Mihi-ki-te-kapua was the greatest composer of the Tūhoe and Mataatua peoples. At some time in the last years of the eighteenth century she was born at Ruatāhuna. Her hapū were Ngāti Te Riu and Ngāti Ruapani. While living in the Ruatāhuna area she married and had children. In 1823 she was present when Ngāpuhi war parties came to Manawaru, near Ruatāhuna. In the same period she was one of the women who saw the battles between Tūhoe and Ngāti Pūkeko at Te Whaiti-nui-a-Toi. The Waikaremoana area was appropriated by Tūhoe in the 1820s and the mana of the land taken by them. In order to hold the mana, pā were set up at various points around the lake. Mihi-ki-te-kapua was one of the women who lived there to uphold the mana. The pā where she lived was at the northern end of the lake and was known as Te Matuahu. The chief of the area at that time was Pou-tewhatewha, at pā Pouaru.

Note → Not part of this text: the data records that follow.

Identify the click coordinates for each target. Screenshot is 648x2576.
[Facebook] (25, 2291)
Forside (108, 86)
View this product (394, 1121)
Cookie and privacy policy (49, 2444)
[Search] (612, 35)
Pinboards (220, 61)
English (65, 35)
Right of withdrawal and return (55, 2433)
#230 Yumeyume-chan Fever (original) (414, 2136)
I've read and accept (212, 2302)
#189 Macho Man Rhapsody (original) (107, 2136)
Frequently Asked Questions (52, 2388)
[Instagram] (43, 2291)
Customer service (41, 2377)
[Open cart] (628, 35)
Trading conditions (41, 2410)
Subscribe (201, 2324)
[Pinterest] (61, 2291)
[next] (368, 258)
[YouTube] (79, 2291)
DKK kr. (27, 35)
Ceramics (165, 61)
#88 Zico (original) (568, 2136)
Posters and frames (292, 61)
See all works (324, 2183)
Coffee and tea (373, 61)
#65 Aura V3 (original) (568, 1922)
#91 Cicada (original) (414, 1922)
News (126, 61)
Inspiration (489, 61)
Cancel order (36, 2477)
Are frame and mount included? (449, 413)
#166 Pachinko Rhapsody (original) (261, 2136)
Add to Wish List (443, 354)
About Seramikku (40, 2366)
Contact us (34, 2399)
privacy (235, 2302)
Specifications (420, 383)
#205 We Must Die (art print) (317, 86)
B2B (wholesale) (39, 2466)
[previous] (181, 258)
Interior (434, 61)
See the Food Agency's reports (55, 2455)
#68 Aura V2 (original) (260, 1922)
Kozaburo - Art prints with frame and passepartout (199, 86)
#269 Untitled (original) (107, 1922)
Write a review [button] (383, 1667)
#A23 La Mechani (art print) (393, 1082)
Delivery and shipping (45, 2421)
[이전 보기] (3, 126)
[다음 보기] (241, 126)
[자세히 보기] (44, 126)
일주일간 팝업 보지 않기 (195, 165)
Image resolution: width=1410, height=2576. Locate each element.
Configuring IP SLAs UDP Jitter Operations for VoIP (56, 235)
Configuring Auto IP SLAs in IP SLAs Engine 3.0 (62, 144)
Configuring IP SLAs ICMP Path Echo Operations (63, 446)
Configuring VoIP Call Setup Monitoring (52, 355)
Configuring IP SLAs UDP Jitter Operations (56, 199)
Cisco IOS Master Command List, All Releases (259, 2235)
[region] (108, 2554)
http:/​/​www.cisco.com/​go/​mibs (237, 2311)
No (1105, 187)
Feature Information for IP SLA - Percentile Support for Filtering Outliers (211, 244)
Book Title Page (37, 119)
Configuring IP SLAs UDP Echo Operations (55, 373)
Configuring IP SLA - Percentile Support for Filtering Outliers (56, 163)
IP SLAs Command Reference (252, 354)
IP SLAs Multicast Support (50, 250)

At Te Matuahu the fame of Mihi-ki-te-kapua as a composer began to grow. She was living alone: all her children had grown up and gone away, and it seems that her husband had died. Most of her songs expressed the yearning arising from the deep loneliness she felt, unable to turn to family for relief from the oppression of her solitary environment. One of her best-known compositions of this kind is 'He tangi mokemoke'.
As Mihi-ki-te-kapua grew older the fine qualities of her poetry developed until finally her expertise in these skills was widely acknowledged. She was an expert in all the techniques of composition, arranging the wording so it was correct, and the clarity of thought would emerge. She was also skilful at placing the lines of songs, to build up the exposition of ideas.
When the fighting between Te Kooti's forces and government troops spread into the Urewera district, the Tūhoe people moved from Waikaremoana. Mihi-ki-te-kapua fled to Te Whaiti-nui-a-Toi to live. There she wrote her last song, one of yearning for her daughter, Te Uruti, who lived not far from Te Whaiti-nui-a-Toi, at a village called Whakatāne:
Too loftily rears Te Waiwhero,
Would it were thrust down lower,
That clearly I might see
The haze from the fire at Whakatāne.
It may be a sign from my dear one
To relieve my anxious heart
To say that you are homing
To your sleeping place, where we embraced.
If I had only known
The words contained in the letter,
That a message be put in writing
And sent to Ihaka,
So that Te Uruti may read,
'My daughter! My greetings
And my deep affection'.
Mihi-ki-te-kapua died at Te Whaiti-nui-a-Toi, probably between 1872 and 1880. A prolific composer, she is remembered for her many songs which are still sung in Mataatua communities.